Whitewashing Black History

Gary Younge                                Guardian/UK                                           1 February 2012

"Every human being at every stage of history is born into a society and from his earliest years is moulded by that society," writes the late, renowned historian EH Carr, in "Society and Individual" from What is History?. "Both language and environment help to determine the character of his thought; his earliest ideas come to him from others. The individual apart from society would be both speechless and mindless."

That does not entitle people to their own facts. But if history were simply a collection of facts, we could get computers to do it. It's not. The historian's task is to sift, arrange, prioritise and contextualise those facts to produce a narrative that is not just accurate but plausible, clear and intelligent. "The facts speak only when the historian calls on them," argued Carr, in another essay, "The Historian and his Facts", almost 50 years ago. "It is he who decides to which facts to give the floor, and in what order or context … It is the historian who has decided for his own reasons that Caesar's crossing of that petty stream, the Rubicon, is a fact of history, whereas the crossing of the Rubicon by millions of other people before or since interests nobody at all."

Black History Month, which begins today in the US, gives us all a chance to rescue stories that have been discarded, correct stories that have been mistold and elevate stories that have been downplayed. Recent events in Tucson, Arizona pose a direct threat to the very logic on which Black History Month now stands. The Tucson Unified School District, where 60% of the students are Latino, will today be forced to shut down its Mexican American studies program or lose as much as $14m of funding from Arizona state. A few weeks ago, officials went into schools and "confiscated" seven books from the classrooms deemed to promote "ethnic resentment". Among them were several classics including Pedagogy of the Oppressed, by Paulo Freire, and Rethinking Columbus: The Next 500 years, by Bill Bigelow.

"This is a book that has sold over 300,000 copies and is used in school districts from Anchorage to Atlanta, and from Portland, Oregon to Portland, Maine," Bigelow told the New York Daily News. "It offers teaching strategies and readings teachers can use to help students think about the perspectives that are too often silenced in the traditional curriculum … Arizona's state superintendent of public instruction, John Huppenthal, who has championed the book banning and the abolition of Mexican American studies in Tucson, argues the curriculum fosters "ethnic resentment" and advocates "racial solidarity". "What we want to do is to create a society in which everybody is working for a better tomorrow," he said.
 
The other key supporter of the ban, Arizona attorney general Tom Horne, insists the problem with Mexican American studies is that discrimination is a "downer". "We should be teaching these kids that this is the land of opportunity and that if they work hard they can achieve their dreams," he told CNN's Anderson Cooper recently. "Not teach them the downer that they're oppressed and that they can't get anywhere and they should be angry against the government and angry against the nation."

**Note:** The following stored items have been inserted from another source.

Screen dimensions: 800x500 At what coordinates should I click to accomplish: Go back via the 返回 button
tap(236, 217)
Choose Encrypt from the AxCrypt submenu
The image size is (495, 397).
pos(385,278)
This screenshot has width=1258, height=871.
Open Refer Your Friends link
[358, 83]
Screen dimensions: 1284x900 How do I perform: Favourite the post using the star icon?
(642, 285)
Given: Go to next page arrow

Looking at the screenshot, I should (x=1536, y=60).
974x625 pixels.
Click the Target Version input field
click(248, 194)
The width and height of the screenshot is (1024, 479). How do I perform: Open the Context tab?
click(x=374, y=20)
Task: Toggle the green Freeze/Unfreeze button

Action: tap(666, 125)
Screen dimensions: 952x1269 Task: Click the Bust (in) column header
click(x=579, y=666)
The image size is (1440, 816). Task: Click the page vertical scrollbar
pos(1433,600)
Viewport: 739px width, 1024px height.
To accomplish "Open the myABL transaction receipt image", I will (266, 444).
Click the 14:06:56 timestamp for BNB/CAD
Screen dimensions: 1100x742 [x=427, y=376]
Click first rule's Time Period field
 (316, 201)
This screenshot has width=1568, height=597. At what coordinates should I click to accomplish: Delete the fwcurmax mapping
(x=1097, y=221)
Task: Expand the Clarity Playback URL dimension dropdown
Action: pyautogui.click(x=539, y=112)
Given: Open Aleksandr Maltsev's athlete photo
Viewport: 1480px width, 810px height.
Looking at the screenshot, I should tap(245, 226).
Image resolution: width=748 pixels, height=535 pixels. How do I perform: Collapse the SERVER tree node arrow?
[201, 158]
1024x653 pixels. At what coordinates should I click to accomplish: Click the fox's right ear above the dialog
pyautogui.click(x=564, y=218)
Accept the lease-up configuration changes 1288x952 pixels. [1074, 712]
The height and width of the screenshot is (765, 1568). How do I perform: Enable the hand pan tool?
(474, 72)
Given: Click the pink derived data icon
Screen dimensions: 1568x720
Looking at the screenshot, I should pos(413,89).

Social justice advocates have launched a teach-in campaign, "No History is Illegal", starting today to protest the measure. They should have our full support. One of the most salient lessons of black American history is the effectiveness of solidarity. Arizona could set a dangerous precedent that might be used against women's studies, queer studies and, yes, Black History Month. These measures seek not to teach history but to preach nationalist mythology, aimed at raising not so much open-minded critical thinkers as blind patriots.

"One is astonished in the study of history at the recurrence of the idea that evil must be forgotten, distorted or skimmed over," argued African American civil rights champion and intellectual WEB Dubois. "We must not remember that Daniel Webster got drunk but only that he was a splendid constitutional lawyer. We must forget that George Washington was a slave owner … and simply remember the things we regard as creditable and inspiring. The difficulty, of course, with this philosophy is that history loses its value as an incentive and example; it paints perfect men and noble nations, but it does not tell us the truth."